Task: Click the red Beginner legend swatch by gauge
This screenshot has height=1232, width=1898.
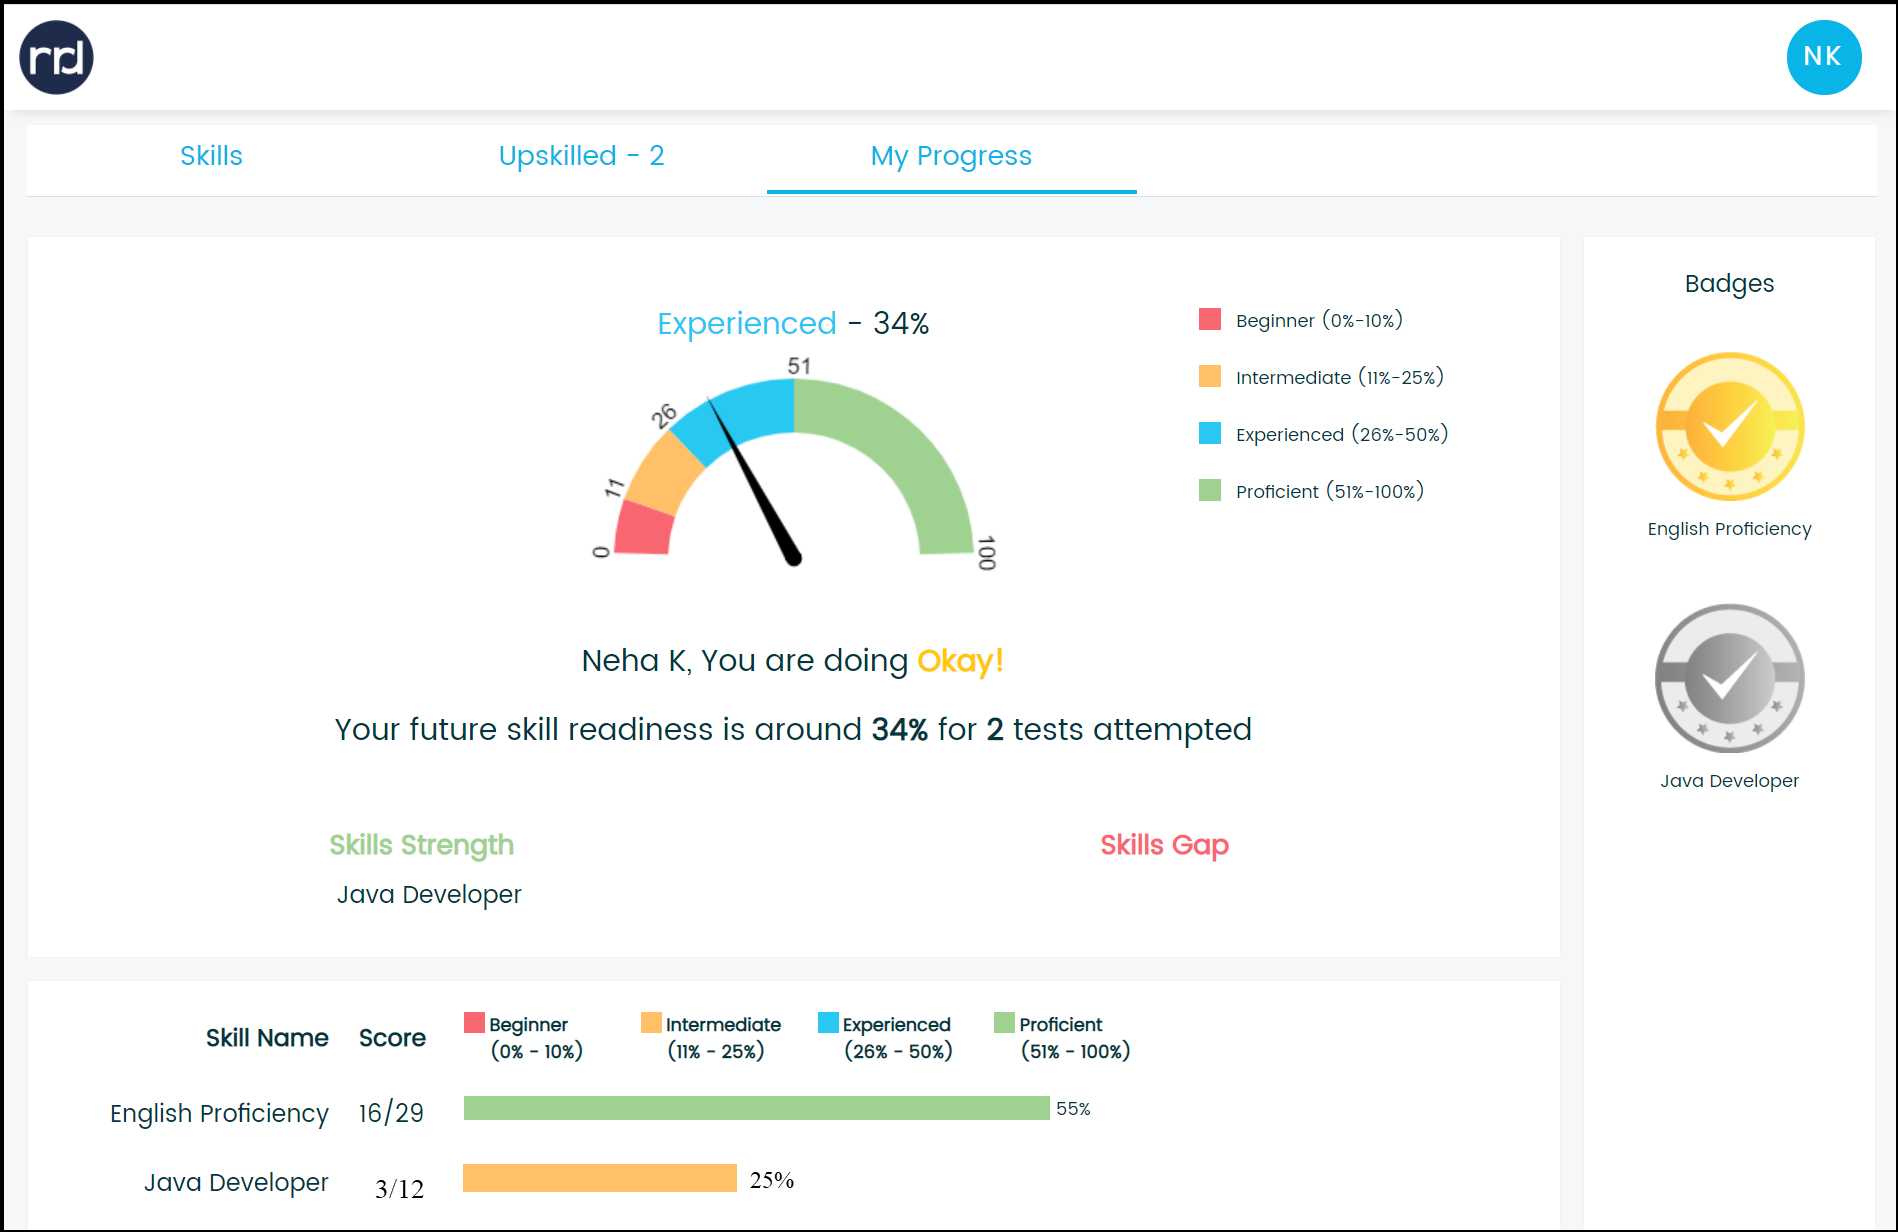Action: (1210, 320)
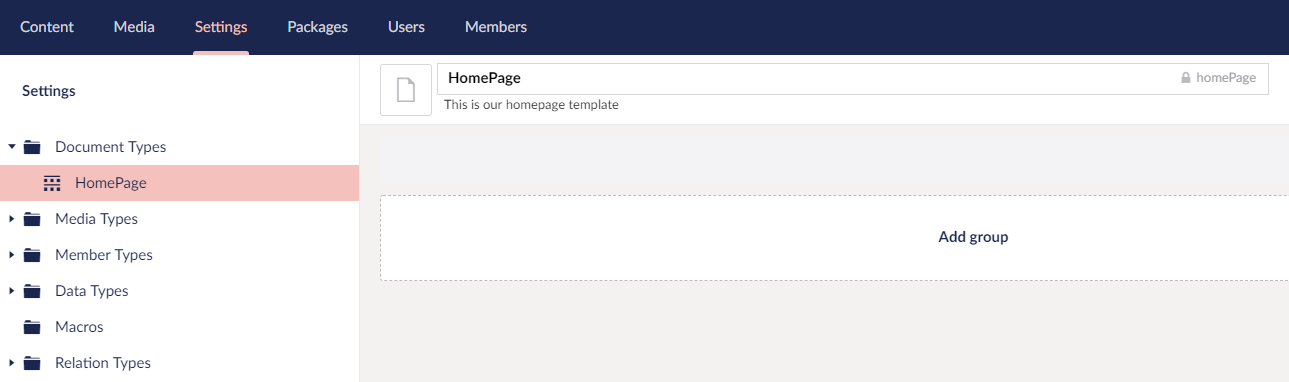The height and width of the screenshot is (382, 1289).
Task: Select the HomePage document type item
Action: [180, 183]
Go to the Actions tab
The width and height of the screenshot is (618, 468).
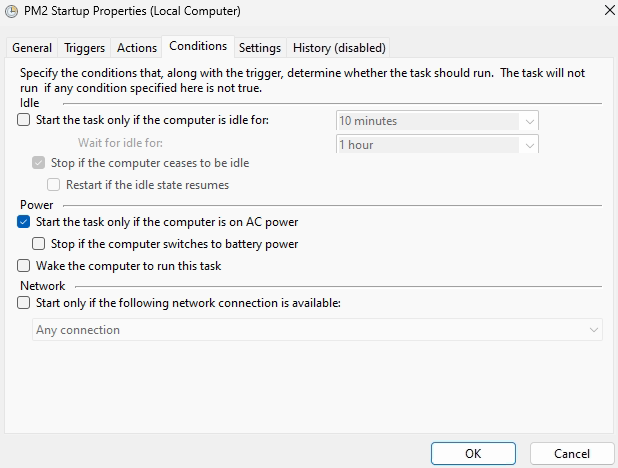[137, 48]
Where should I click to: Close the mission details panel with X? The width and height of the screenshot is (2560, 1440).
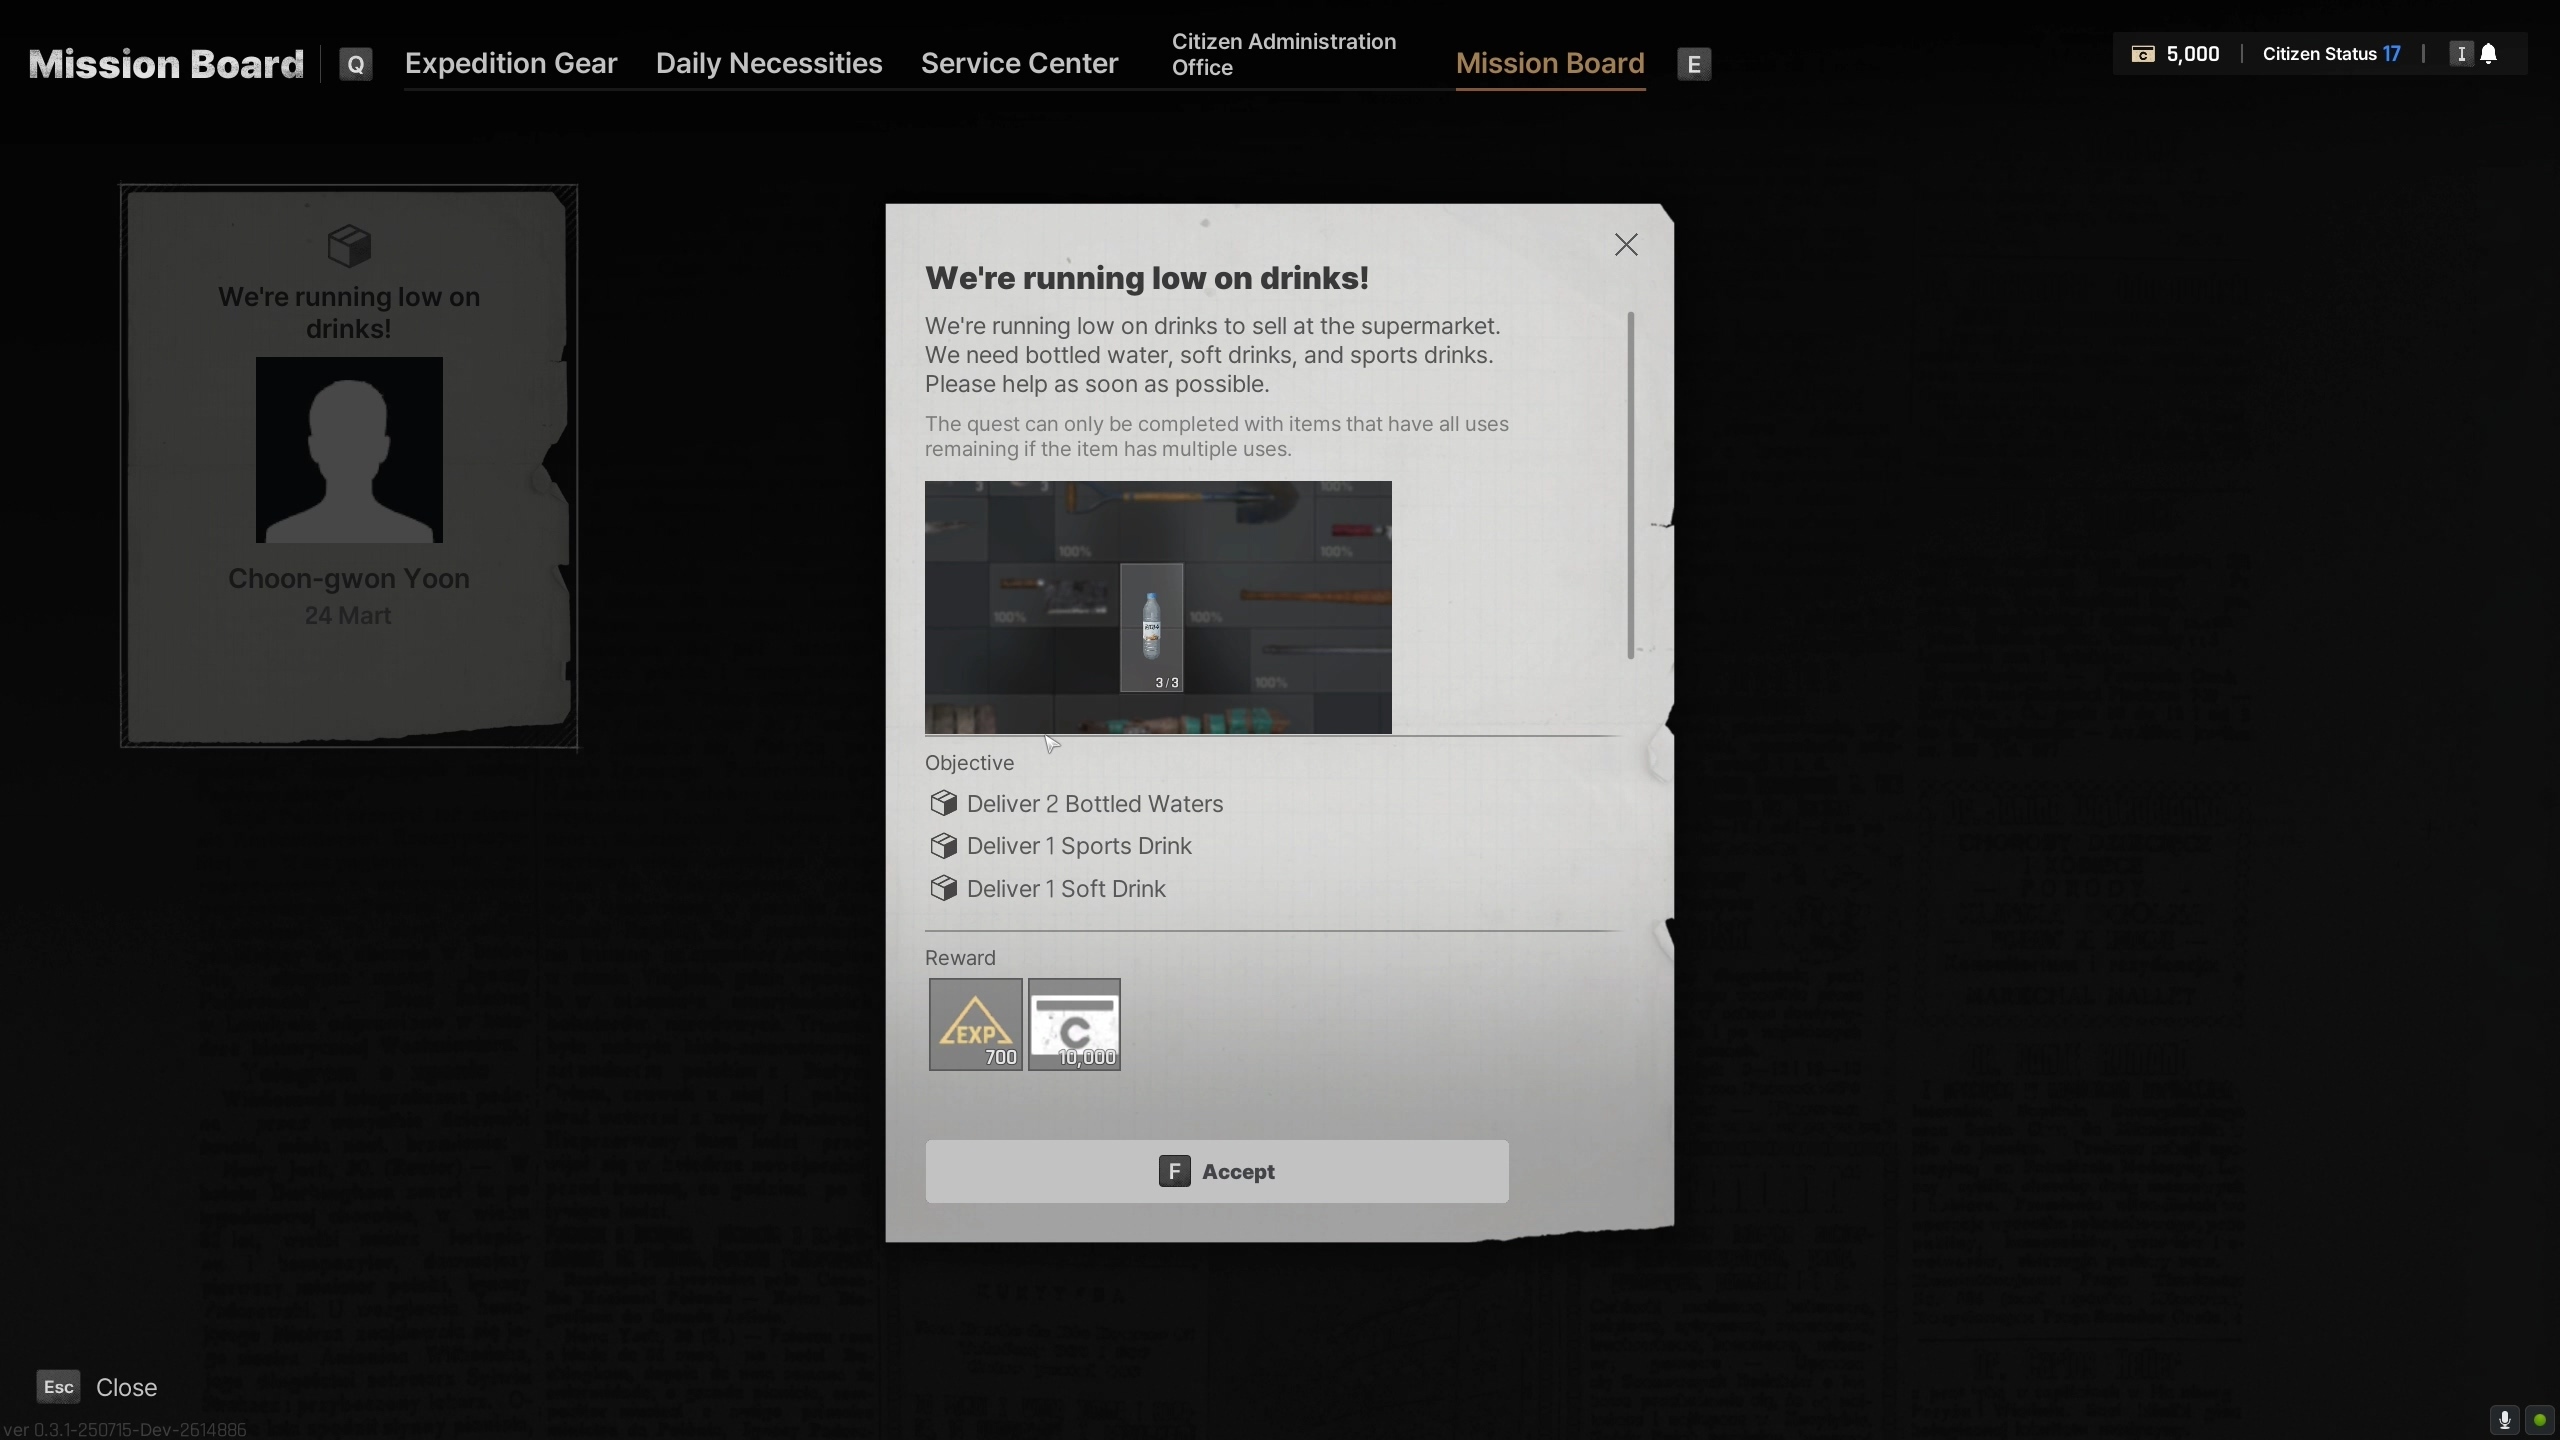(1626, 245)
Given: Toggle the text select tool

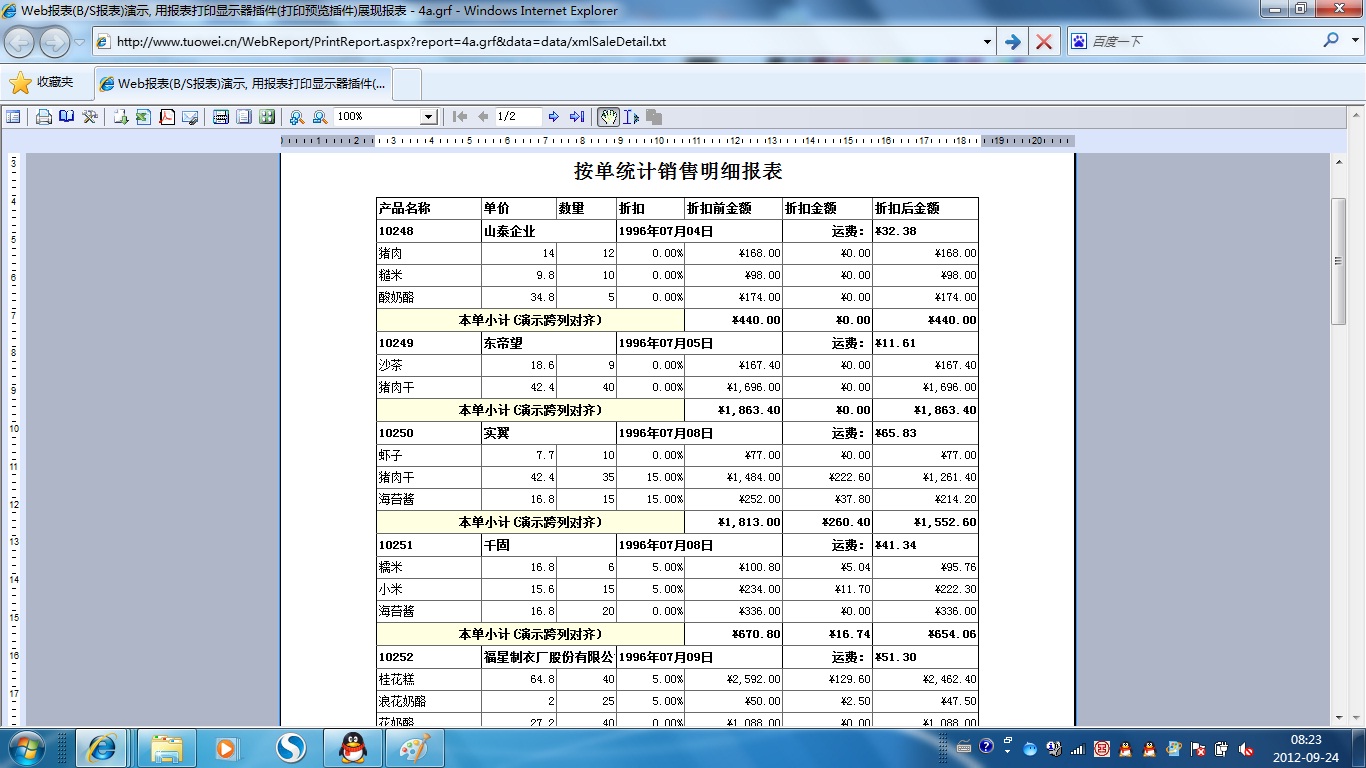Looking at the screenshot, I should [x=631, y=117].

----

**Task to complete**. Set the pictures aside and reproduce the data above exactly.

**Task response**.
Task: Click the red Beginner legend swatch by gauge
This screenshot has height=1232, width=1898.
Action: (1210, 320)
The height and width of the screenshot is (382, 1289).
Task: Select the HomePage document type item
Action: [180, 183]
Go to the Actions tab
The width and height of the screenshot is (618, 468).
[137, 48]
Where should I click to: Close the mission details panel with X? The width and height of the screenshot is (2560, 1440).
(1626, 245)
Given: Toggle the text select tool

Looking at the screenshot, I should [x=631, y=117].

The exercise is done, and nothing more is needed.